━━━━━ Information provided ━━━━━

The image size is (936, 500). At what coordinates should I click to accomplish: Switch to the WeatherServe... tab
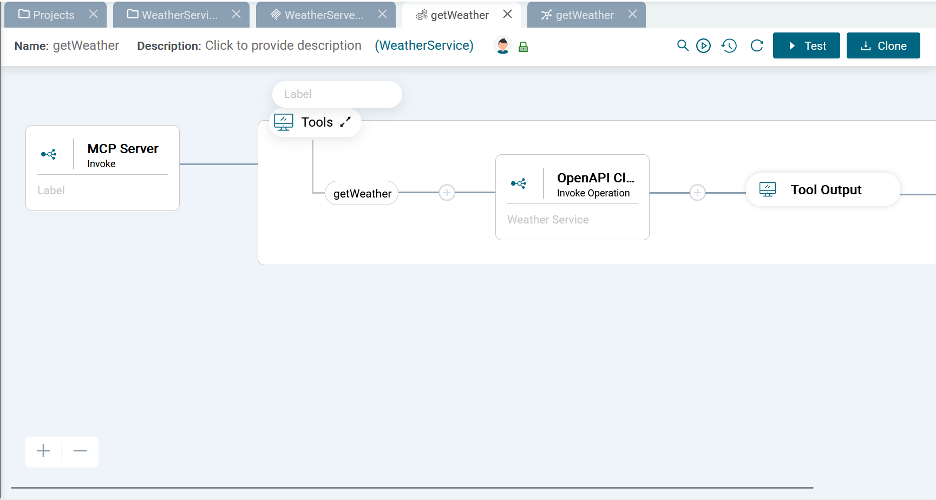point(316,15)
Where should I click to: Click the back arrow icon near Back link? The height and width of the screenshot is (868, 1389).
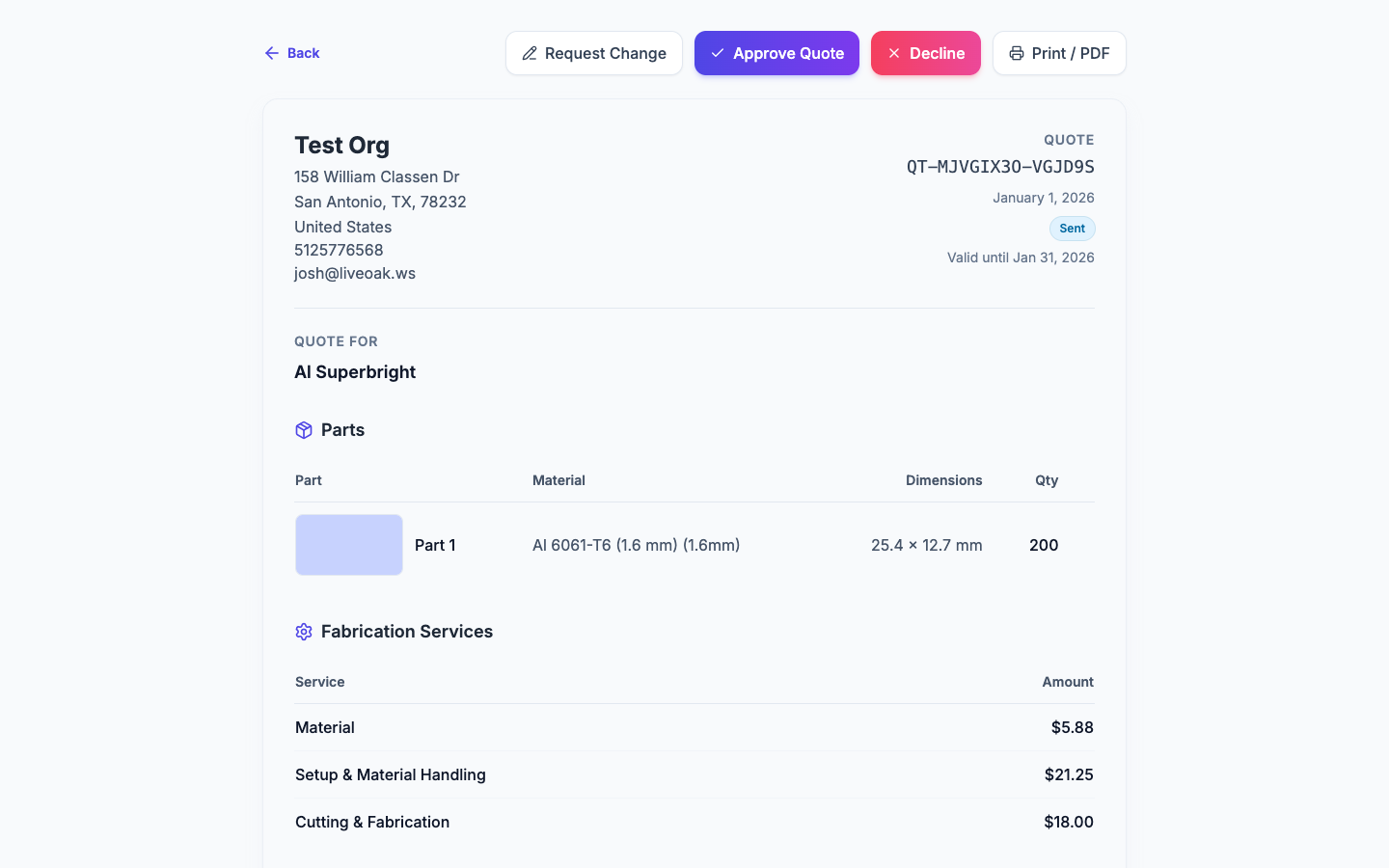point(271,53)
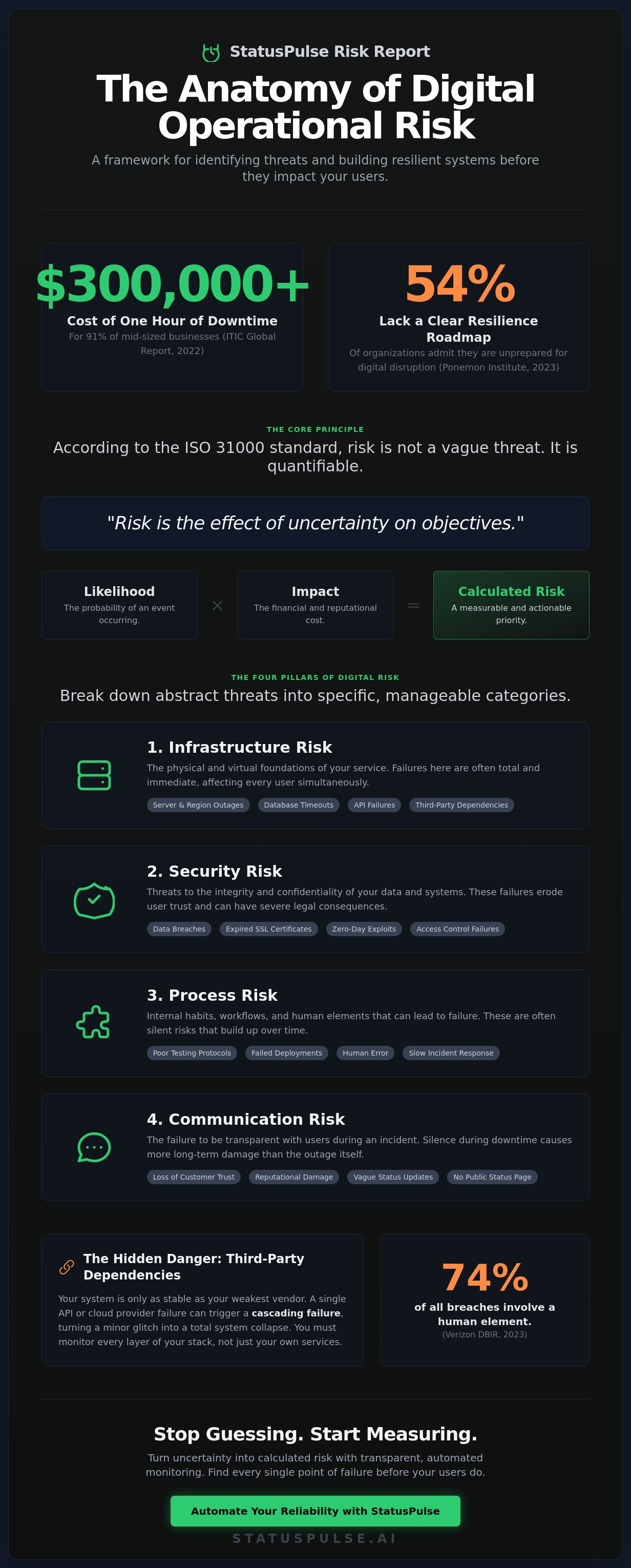The height and width of the screenshot is (1568, 631).
Task: Click the chain link icon beside Hidden Danger
Action: click(x=67, y=1267)
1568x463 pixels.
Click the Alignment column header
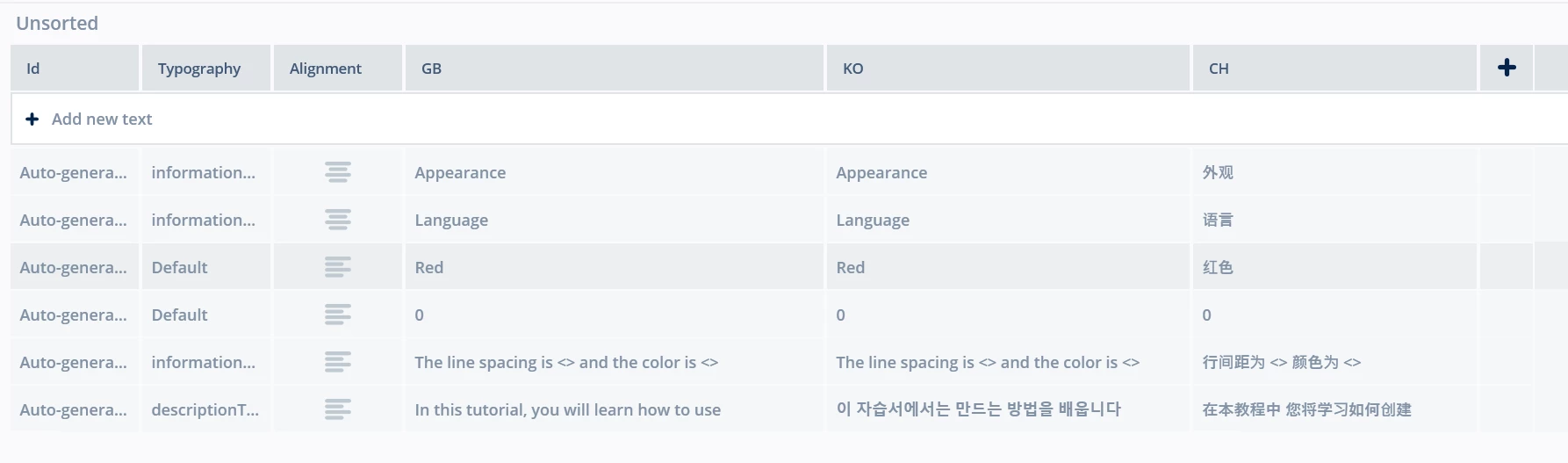click(338, 68)

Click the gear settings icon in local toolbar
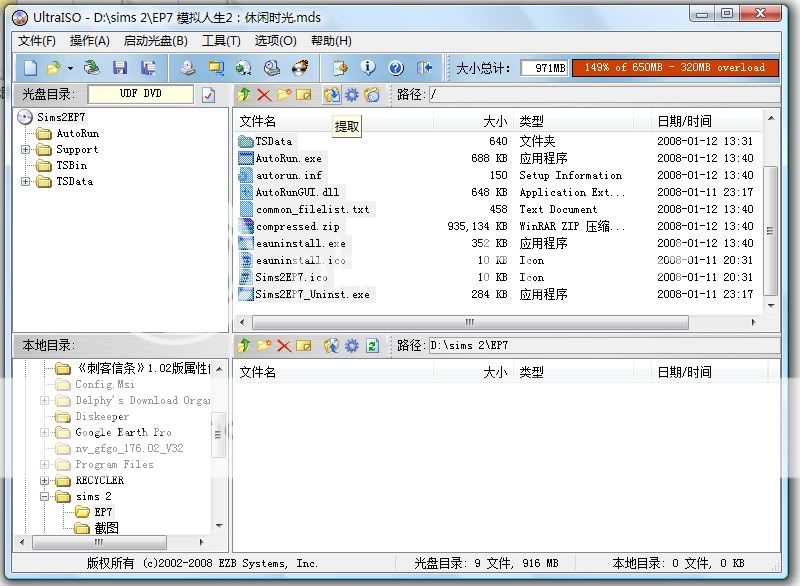pos(351,345)
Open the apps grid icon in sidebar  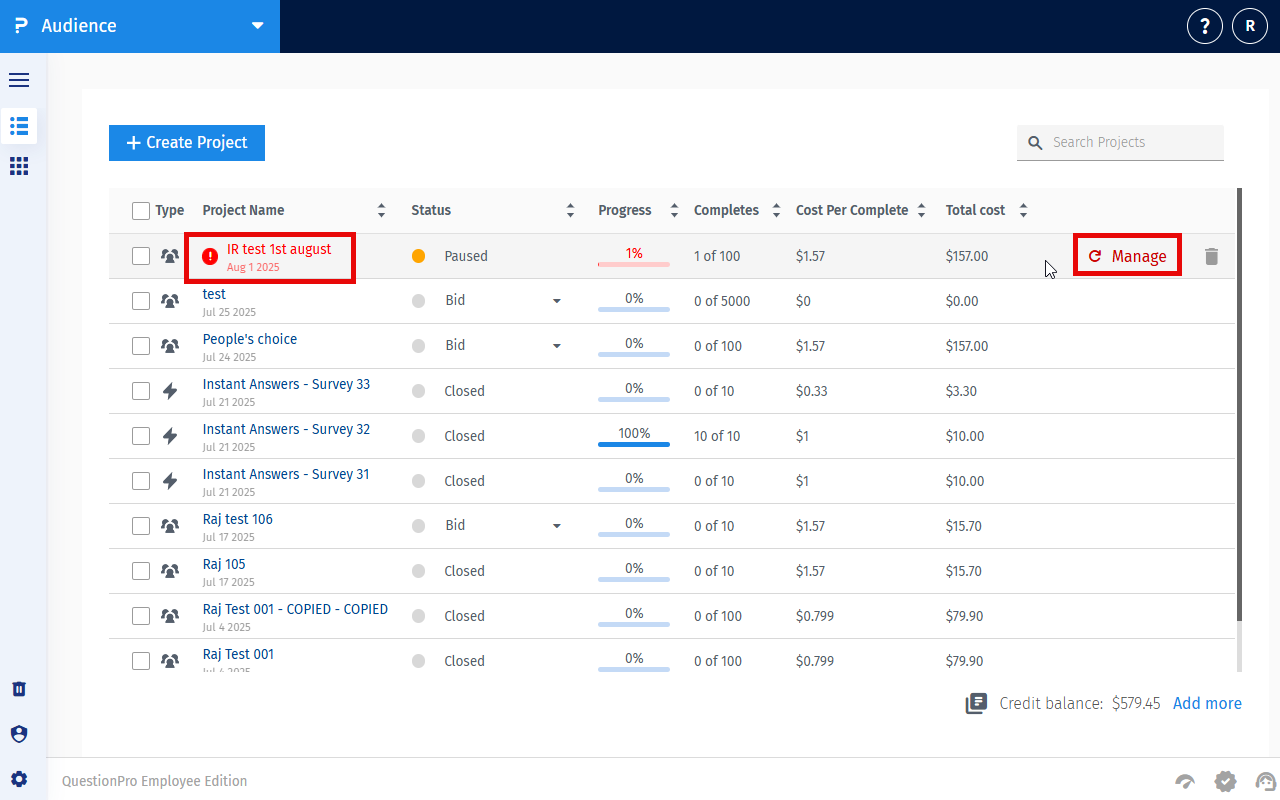point(19,166)
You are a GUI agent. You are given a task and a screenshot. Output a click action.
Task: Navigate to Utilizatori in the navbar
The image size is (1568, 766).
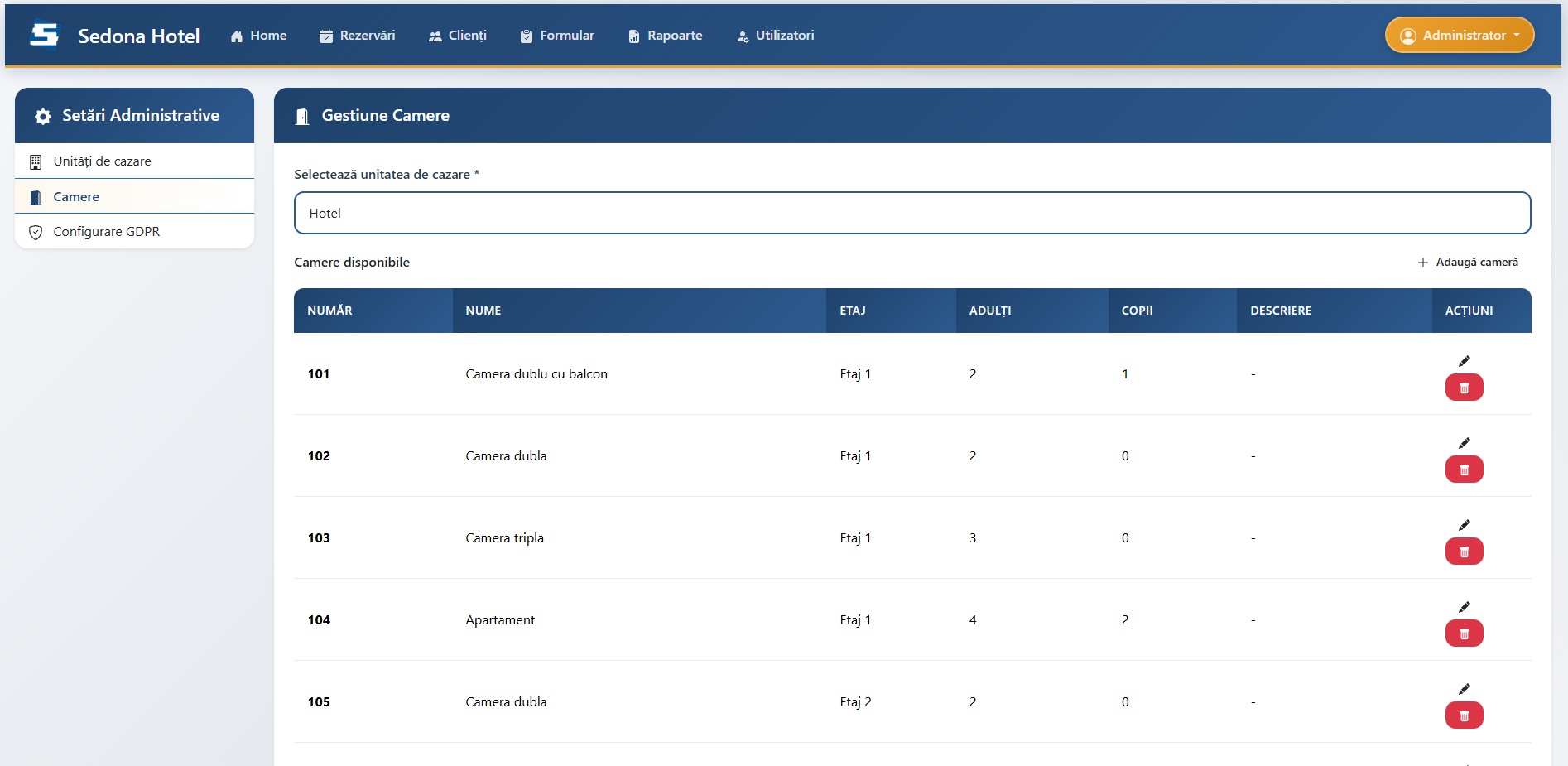pyautogui.click(x=776, y=36)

━━━━━

Only the lines from the line with "You are a GUI" to the end of the records should be repeated, exactly and without pictures.

Task solution:
You are a GUI agent. You are given a task and a screenshot. Output a click action.
Task: Navigate to Utilizatori in the navbar
The image size is (1568, 766).
pyautogui.click(x=776, y=36)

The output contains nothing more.